The art of tangential storytelling is that if you take enough left turns, you’ll eventually end up where you started, but, like all stories, you’ll have gained perspective. By the end of S-Town we’ve gained the perspectives of many people who’ve interacted with John, but in a sad way, once the series is over, we’re back to a world where John doesn’t exist and are forced to ask the question, am I the better for knowing this man? S-Town (or Woodstock), too, like the gloomy protagonist always insists, is more or less the same town it always was, minus an eccentric that many of the townsfolk preferred not to know. Are they the better for having this series released?

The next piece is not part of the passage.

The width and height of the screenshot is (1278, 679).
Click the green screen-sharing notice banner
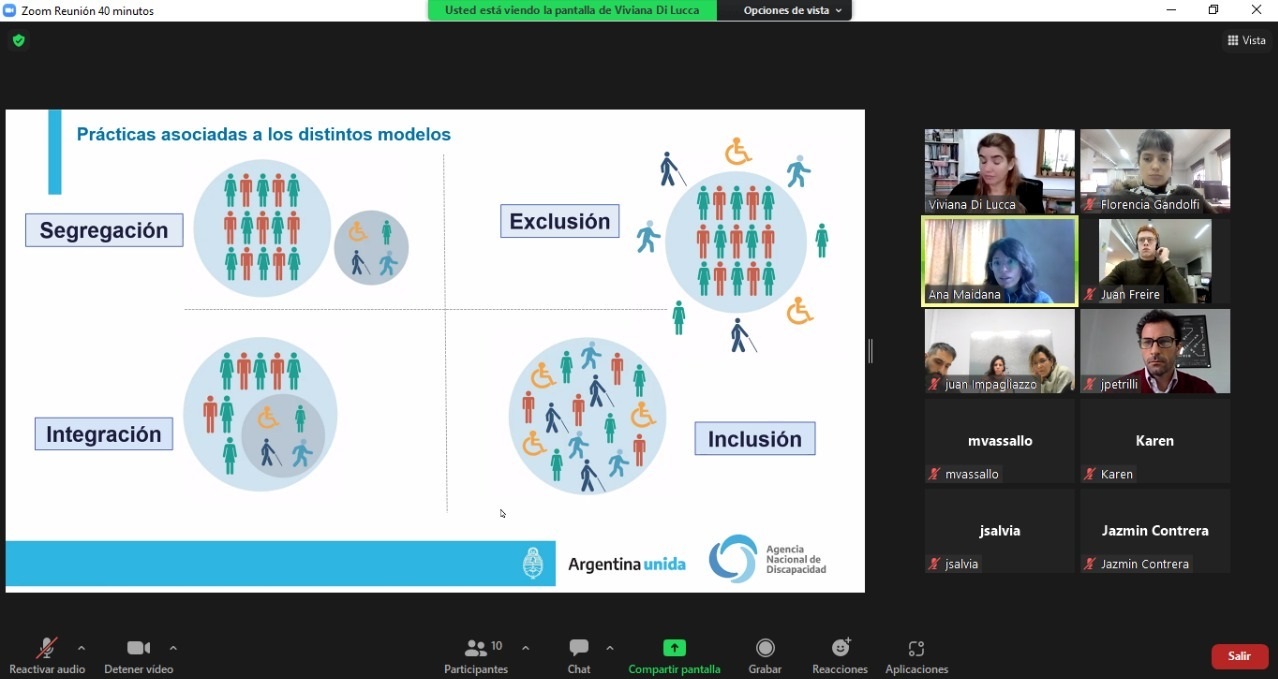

The latter is the kind of question I can’t answer definitively. I think exploitation was avoided as much as it could’ve been. Not that it might matter to the people of Woodstock. “Fuck it,” is the motto for telling everything upfront, after all. In that, I feel, there is some elemental truth of honesty. The tattoo artist is upfront about his racism and Reed, while hiding the fact that he’s married to a black woman and is Jewish, accepts that and moves on to other topics of discussion. He does it without necessarily demonizing the guy. That was a lateral move of empathy, uncomfortable though it may have been, on Reed’s part to keep on digging for the story– and he found it (summarily: John would get a tattoo every time the shop was in the red to give them enough business to get ’em back to black). Effectively Reed piloted a narrative into a crash-landing in shark-infested waters and made the story about the sharks and where they swim. But they’re not as scary as you’ve come to believe. That’s the kind of opportunity that this kind of story mechanic allows for.

The structure of tangential storytelling is more intuitive than you might think. After all, the recipe for the second act of a hardboiled detective novel or police procedural TV show is rooted in the act of interviewing people. This is what translates so elegantly to the podcast format of S-Town– Reed acts as detective running down leads on his deceased friend and picking up common threads between seemingly unrelated perspectives. We see those interactions recorded as they happen and we love it. It’s why you’ll remember scenes from All the President’s Men if not the actual newspaper article that broke Watergate. Just like John’s riddle of where he left his gold, it’s the journey that’s more important than the outcome.

Which might be trite but nonetheless true.

I suppose it’s because that journey uses every tangent as a discursive opportunity to explore an element of John’s life or otherwise his impact of the people he left behind– and their lives in S-Town. To bring up my favorite book on earth,  The Savage Detectives, Roberto Bolaño employs the extreme method of using 52 narrators to account for the actions and whereabouts of two scummy poets over the course of several years. The plot of the novel is entirely implicative, obscured by the dozens of stories people tell, not only about the poets, but about their own secrets, troubles, impulses, mental illnesses, historical fascinations and racial biases. It tells of the evasive duo, but not without letting in the reader about their own life. Likewise, John B. McClemore is sort of a magnet thrown into a mine. He’s always at the center of things, but everything/one that sticks to him is also fascinating.

Which nullifies the “null-set” paradigm of reading S-Town. At least on a cynical level– I doubt that John’s dream of a suicide note would include intimate details about his rhinoceros-skinned nipples. It includes everybody he’s known, and while he’s had his own time to devise his time on earth, it’s the people that he’s interacted with that get to spin his legend. And everyone’s got a different outlook on the guy. He’s been many things. But there are common threads of kindness, pettiness, embarrassment, cowardice, success and failure…

And through these many lenses we get the character of John from the outside looking inward.